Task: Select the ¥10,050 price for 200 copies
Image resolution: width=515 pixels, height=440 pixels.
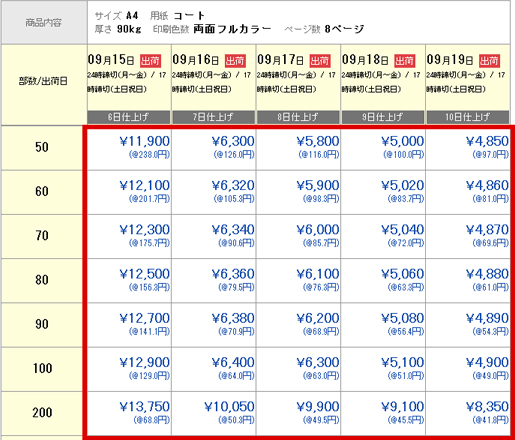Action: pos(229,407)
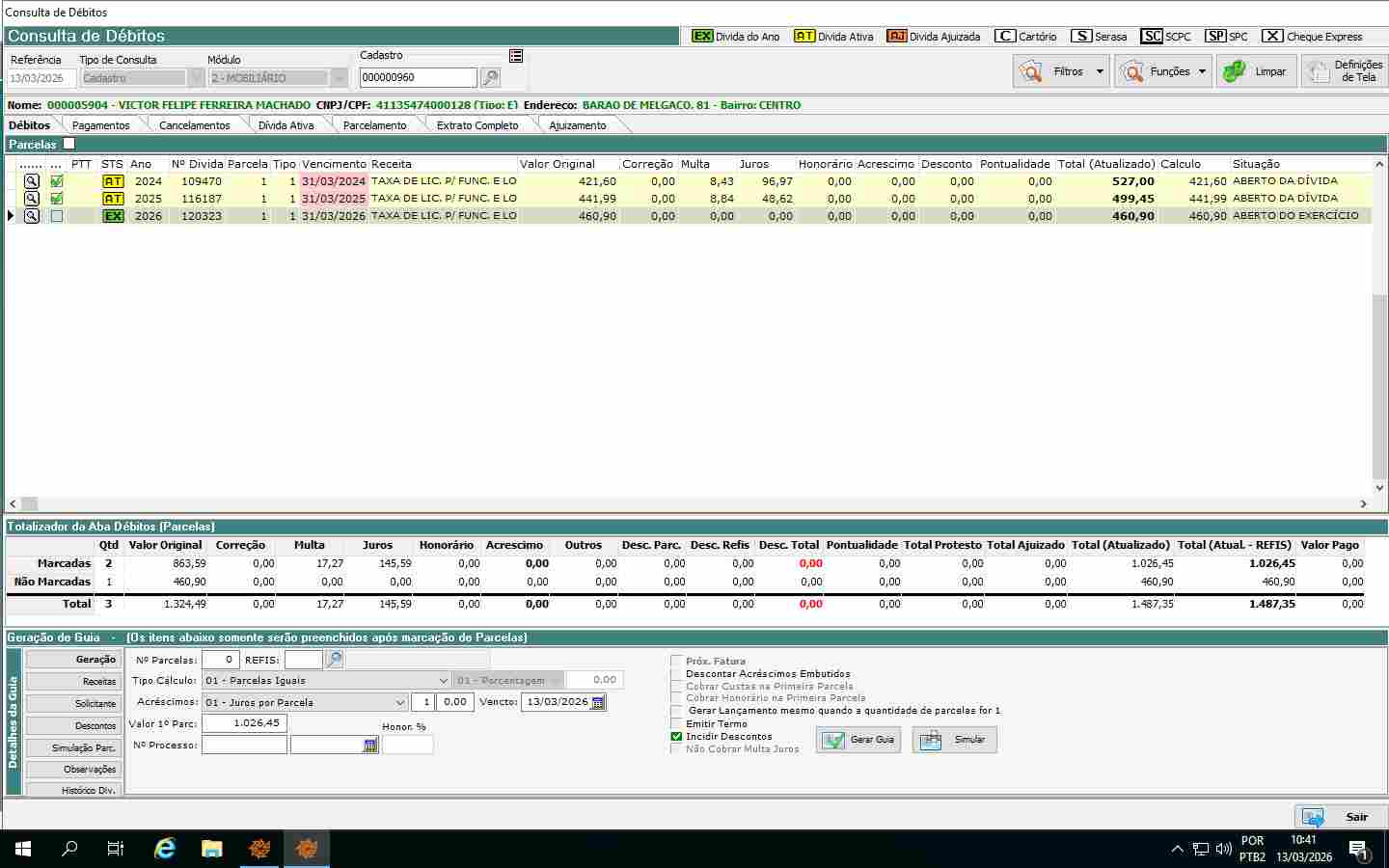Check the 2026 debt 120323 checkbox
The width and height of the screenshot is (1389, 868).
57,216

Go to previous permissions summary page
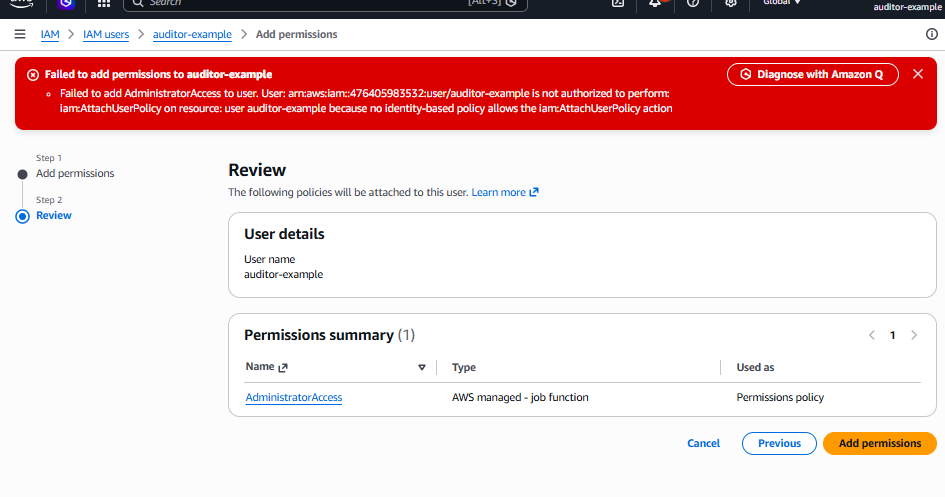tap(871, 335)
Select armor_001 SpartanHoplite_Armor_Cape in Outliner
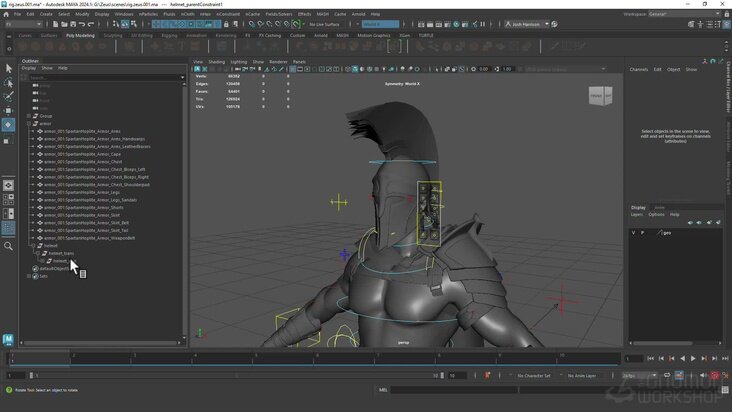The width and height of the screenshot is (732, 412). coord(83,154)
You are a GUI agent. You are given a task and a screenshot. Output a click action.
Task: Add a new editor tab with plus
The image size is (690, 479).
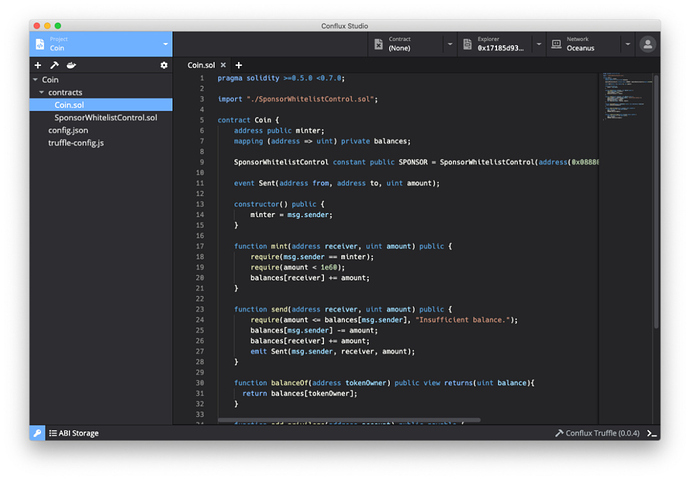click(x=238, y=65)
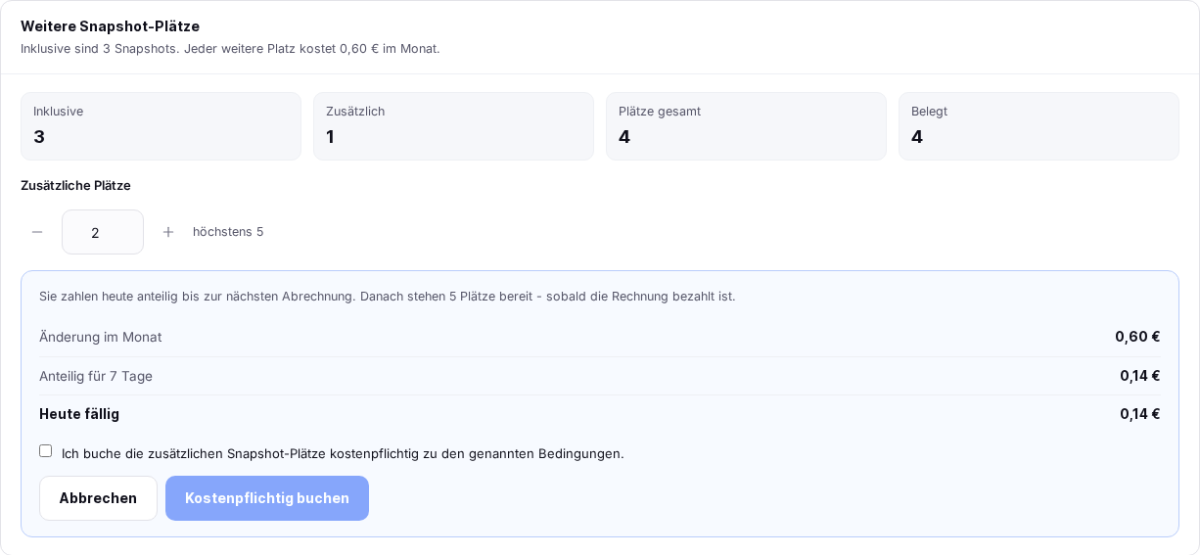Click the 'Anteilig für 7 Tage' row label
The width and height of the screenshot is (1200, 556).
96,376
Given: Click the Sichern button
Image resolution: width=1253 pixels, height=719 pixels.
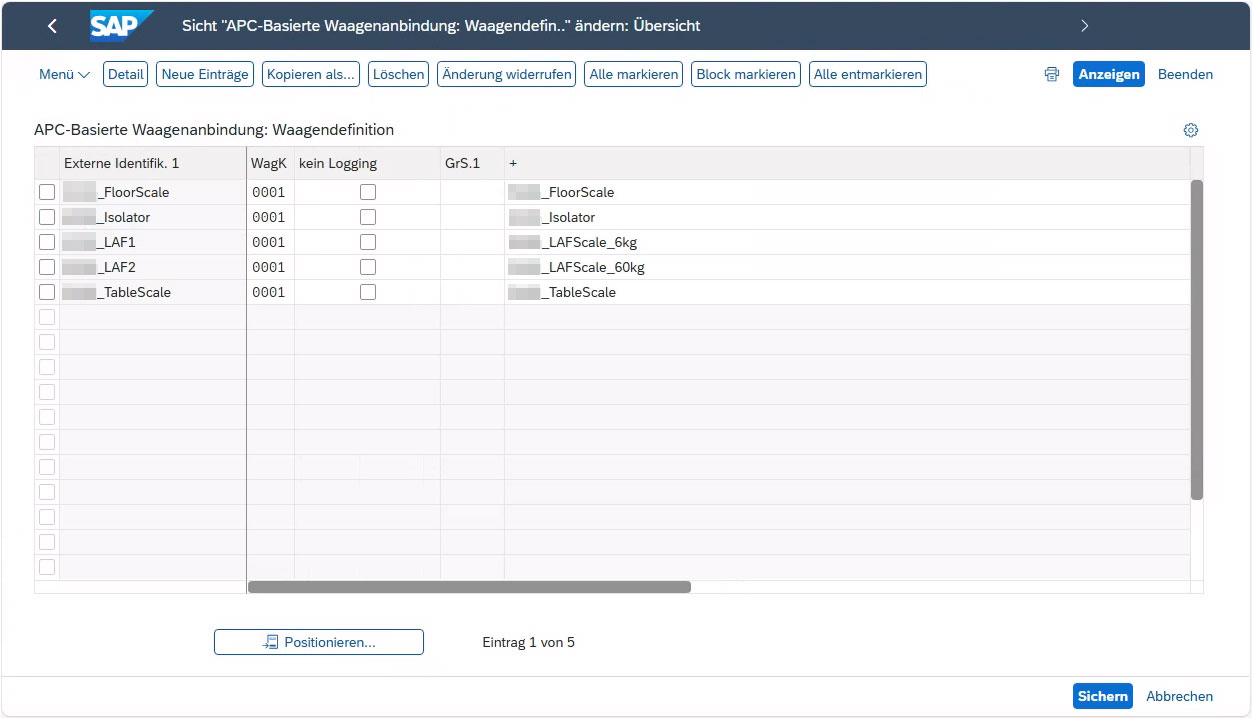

- - - - - - -

### Exercise instructions
Only the lines from the one containing "Go to previous permissions summary page" through the last line of the entries belong in the answer, given again exactly. Images stay out.

### Result for this exercise
Go to previous permissions summary page
tap(871, 335)
Select armor_001 SpartanHoplite_Armor_Cape in Outliner
The width and height of the screenshot is (732, 412). coord(83,154)
You are a GUI agent. You are given a task and a screenshot. Output a click action.
Task: Add a new editor tab with plus
The image size is (690, 479).
click(x=238, y=65)
Click the 'Anteilig für 7 Tage' row label
The width and height of the screenshot is (1200, 556).
96,376
Given: Click the Sichern button
Image resolution: width=1253 pixels, height=719 pixels.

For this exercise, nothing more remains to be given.